Community
CFD Forum
Welcome to Autodesk’s CFD Forums. Share your knowledge, ask questions, and explore popular CFD topics.
cancel
Showing results for 
Show  only  | Search instead for 
Did you mean: 

Smoke ventilation from parking lots

20 REPLIES 20
Reply
Message 1 of 21
sahar.rubin
2129 Views, 20 Replies

Smoke ventilation from parking lots

Hi!

I have a problem with setting transient solver for the expansion of fire in a parking lot.

I reviewed I think any smoke tutorial and guidelines you have and still have some questions:

1. How do I set the transient solver correct and how can I know how much time passes?

For this example lets assume I need to see what happens in 10 minutes after the "car" catches fire.

 

2. What is the correct wattage needed for the boundary condition of the "car" volume?
Assuming the "car" is a cubic volume as shown at the file attached, who catches fire.

 

3. Whatever you can add to smoke ventilation and visualization

 

4. Can you please check the other inputs and give your opinion on the design.

The details for the design (for others also 🙂 ) :

 

General details:
2000 m^2 parking lot, avrage.

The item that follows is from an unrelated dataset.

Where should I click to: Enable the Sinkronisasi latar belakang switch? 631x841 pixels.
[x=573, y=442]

Height 3.2m, total volume: 6400 m^3.

For 8 air changes needed -> 2 outlet of 15000 cfm each, one free vent inlet.

 

Materials:

Ducts, Volume = Air (variable)

"Car" = Resistance (Fire):

     Through Flow K = 0.85

     Normal Direction 1 K = 0.85

     Normal Direction 2 K = 0.85

     Conductivity = 200 W/m*k

     (all constant)

   Flow direction of Fire material picked towards up (Z vector)

Jet Fan Case = Metal (Suppressed)

Jet Fan "Fan" = Custom Internal Fan ("Typhoon"), by sizes and preferences as manufactured:
     Flow = 2.7 m3/s

     Rotational Speed = 0 RPM

     Slip Factor = 1

     (all constant)

   Flow direction towards the front of the jetfan (x and y vectors depend on location in the parking lot)

 

Boundary Conditions:

"Car" =

     (Volume) Total heat generation 5000 W

        Steady state

        Temp dependent - Disabled (What does it mean???)

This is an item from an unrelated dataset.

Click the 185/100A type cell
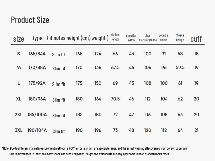 point(37,114)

     (Surface) Scalar 1, Steady state.

 

Ducts outlets:

     (Surface) Volume Flow rate 15000 ft3/min each.

     Steady state.

     direction - towards the outside of the volume.

 

Free Inlet:

     Scalar = 0.

     Pressure = 1.01325e+06 dyne/cm2 (As Environment)

     Temperature = 30 Celsius

 

Initial Conditions:
Air Volume = Scalar 0

 

Mesh Size

Auto with adjustments in the fans and ducts (0.6 with uniform and spread)

 

Solver:

Control:

Main = need your help 🙂
Result Quantities =

    Scalar = on

    Smoke Visibility = On; Parameters:

        Extinction Coefficient = 37000 ft2/lb

        Sign Visibility Constant = 3

        Combustion Particulate Yield: 0.008.

Physics:


Flow = on

     Incompressible.

Heat Transfer = on

Auto forced convection = off

Gravity Direction = 0,0,-1 (-Z here)

Radiation = off

Advanced:

     General Scalar:

            Diffusion coefficient: 0.12 cm2/s.

 

 

Sorry for the long question, I just thought others would appreciate it , I looked in many furors and no one really solve this problem...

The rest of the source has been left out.